> _What you are asked to do_
Reproduce exactly the line that contains "Given: Open the Все типы кампаний dropdown" and every line after it through the end of the records below, leaving out all pictures.

(Excerpts from a dataset)
::::::

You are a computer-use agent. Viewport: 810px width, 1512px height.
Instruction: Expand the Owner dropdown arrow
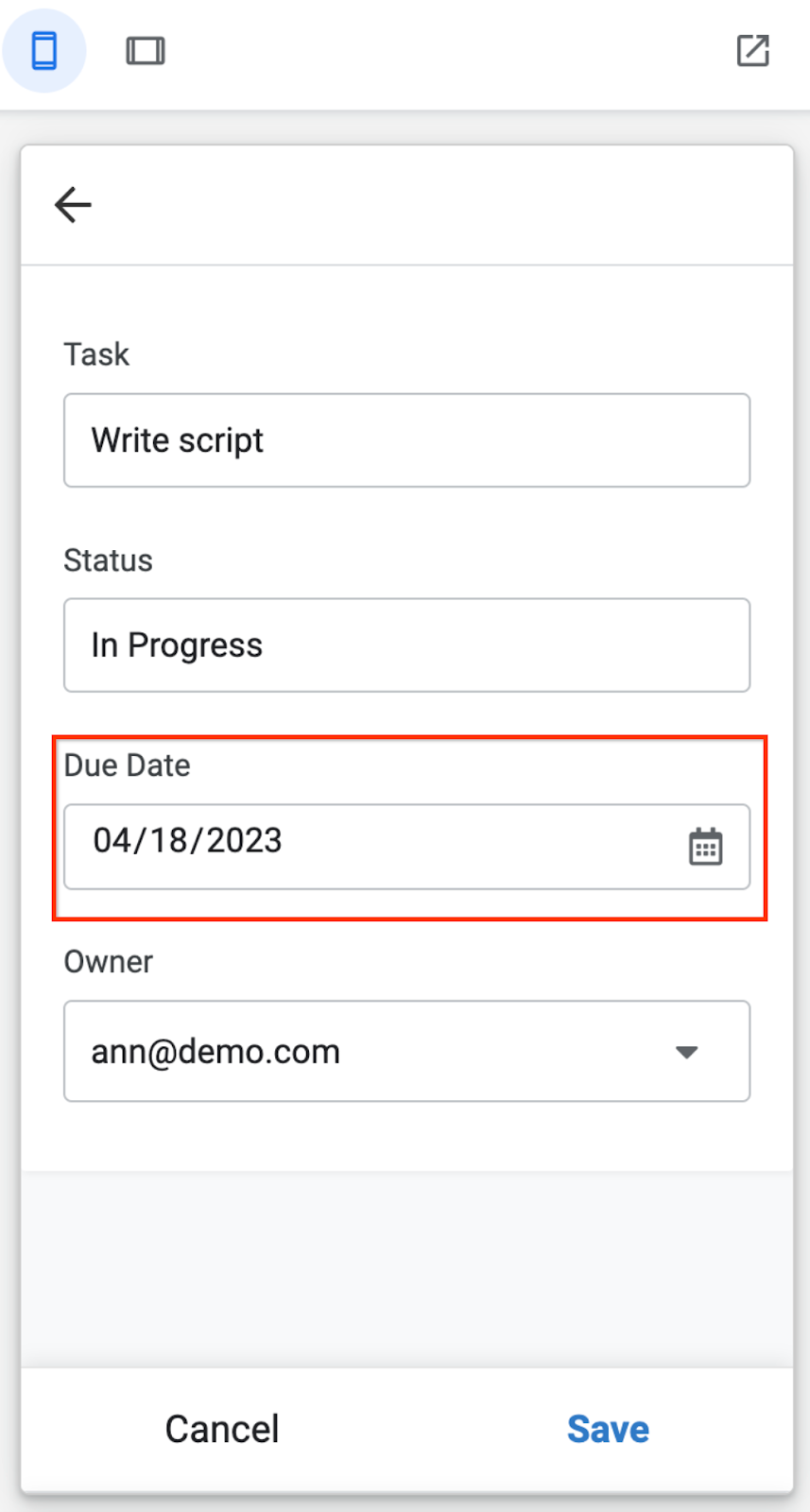click(x=687, y=1052)
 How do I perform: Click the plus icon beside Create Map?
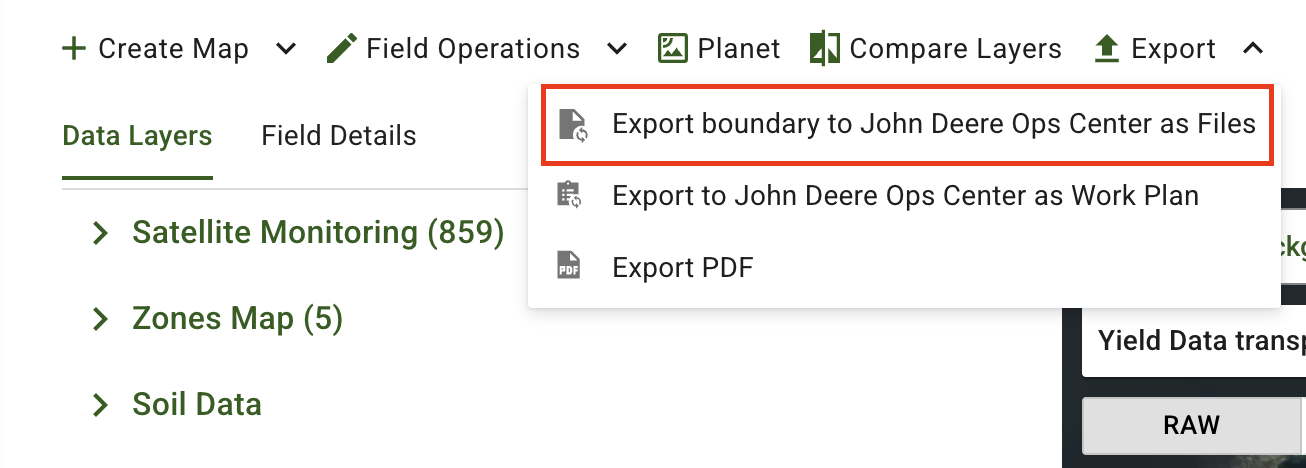[x=74, y=48]
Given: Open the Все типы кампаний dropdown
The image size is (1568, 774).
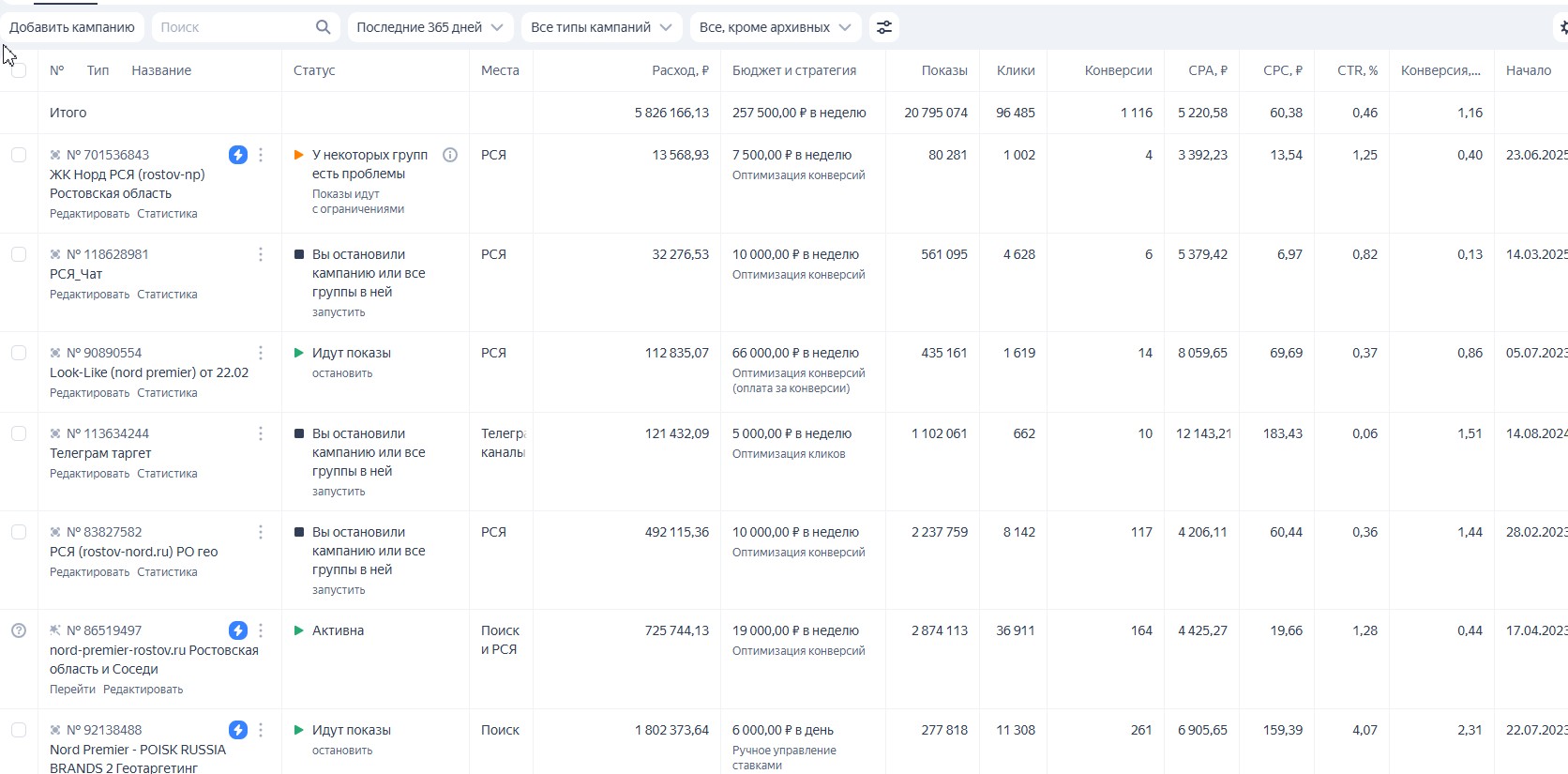Looking at the screenshot, I should 600,27.
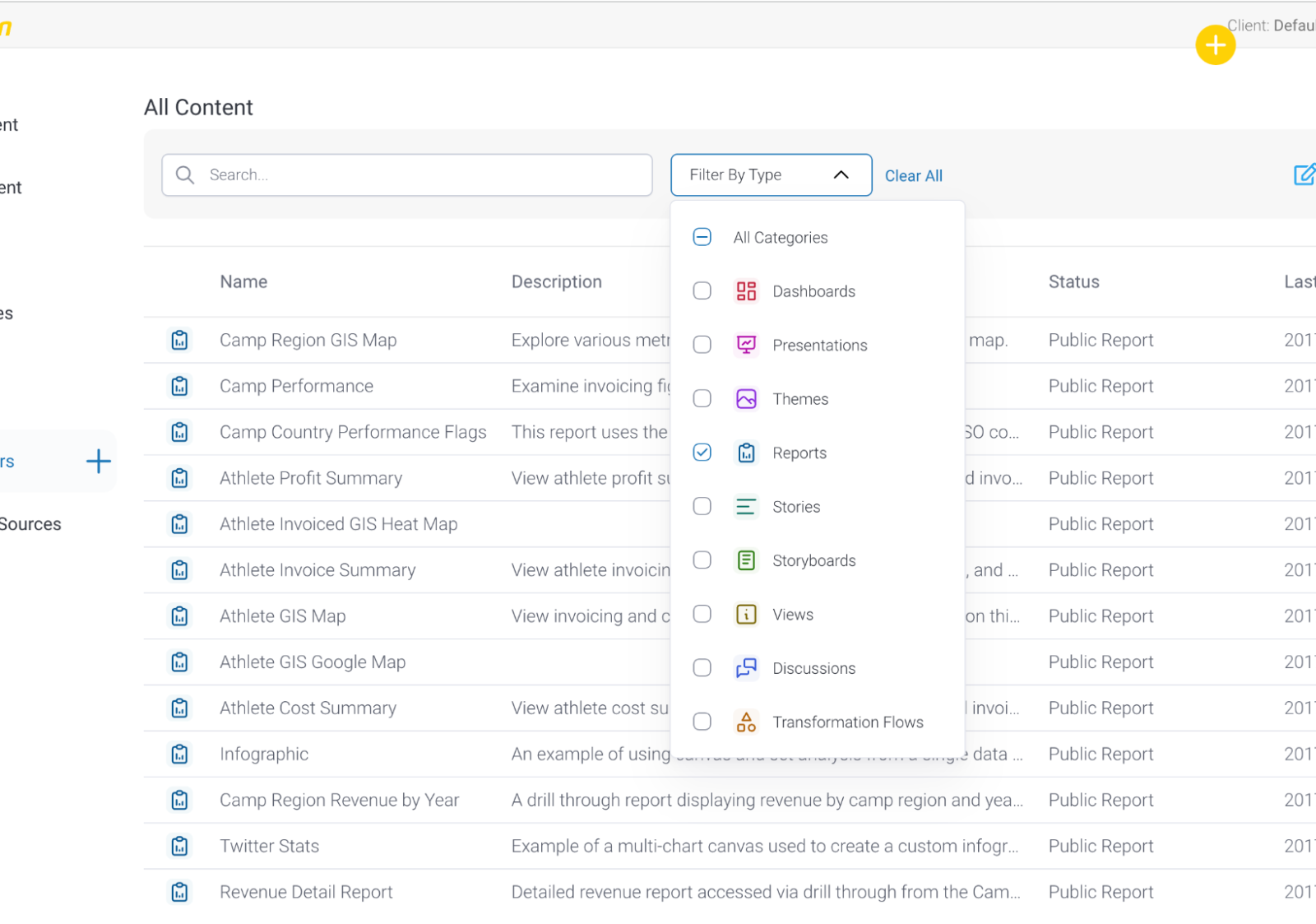Screen dimensions: 1316x924
Task: Click the yellow plus create button
Action: coord(1215,44)
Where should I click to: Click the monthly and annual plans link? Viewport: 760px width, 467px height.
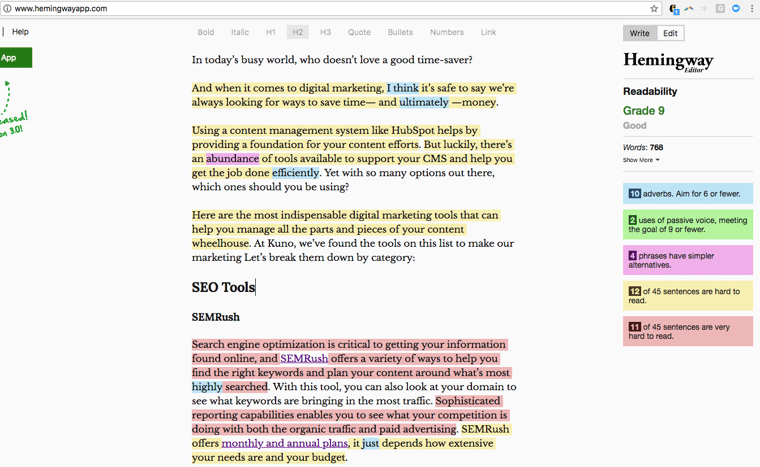pyautogui.click(x=284, y=443)
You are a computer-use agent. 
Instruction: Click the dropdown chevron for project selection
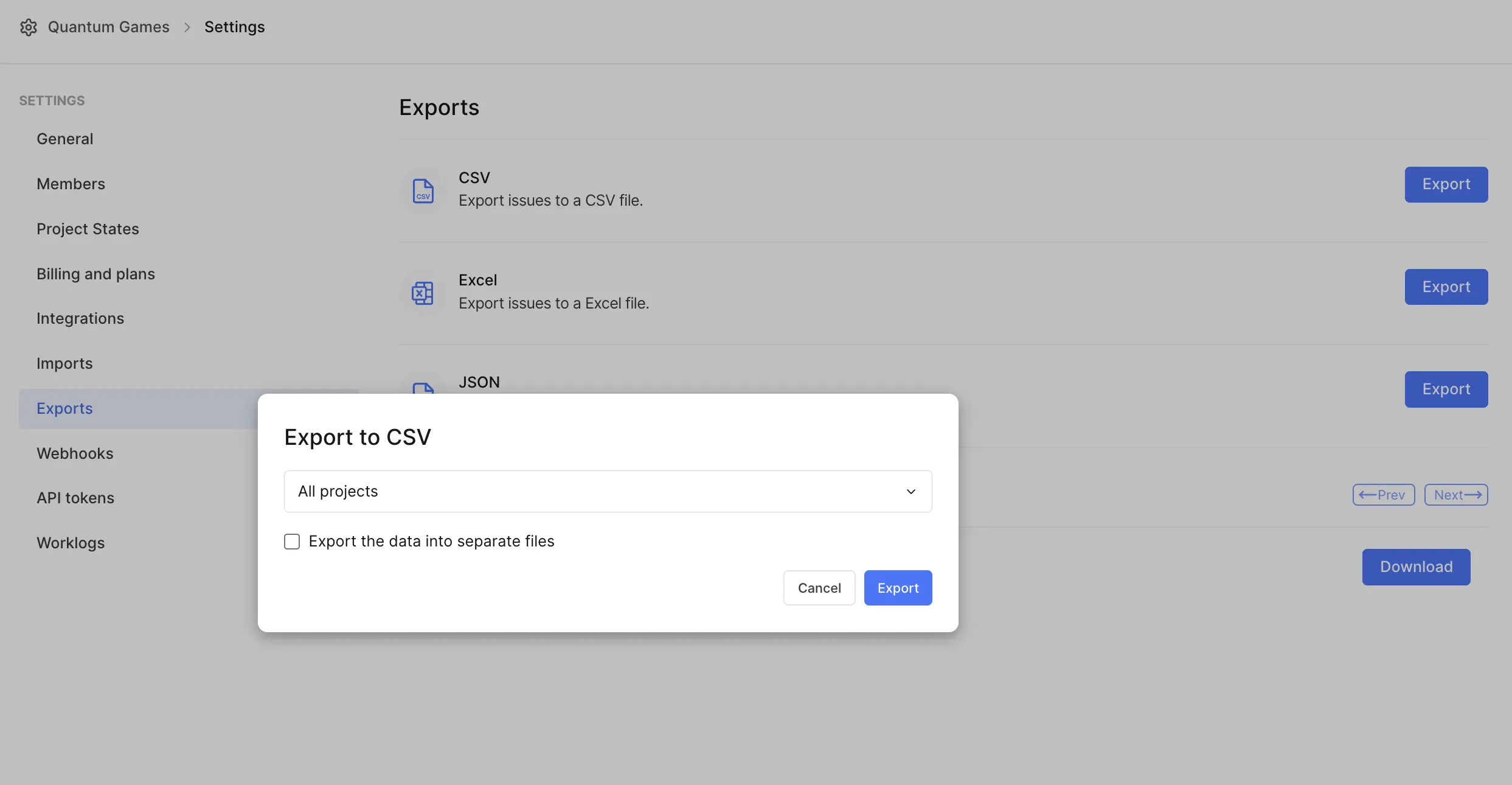point(910,491)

::::::

> _Solution_
Given: Open the Все типы кампаний dropdown
The image size is (1568, 774).
Looking at the screenshot, I should 600,27.
Screen dimensions: 1316x924
Task: Click the yellow plus create button
Action: coord(1215,44)
Where should I click to: Click the monthly and annual plans link? Viewport: 760px width, 467px height.
pyautogui.click(x=284, y=443)
You are a computer-use agent. 
Instruction: Click the dropdown chevron for project selection
point(910,491)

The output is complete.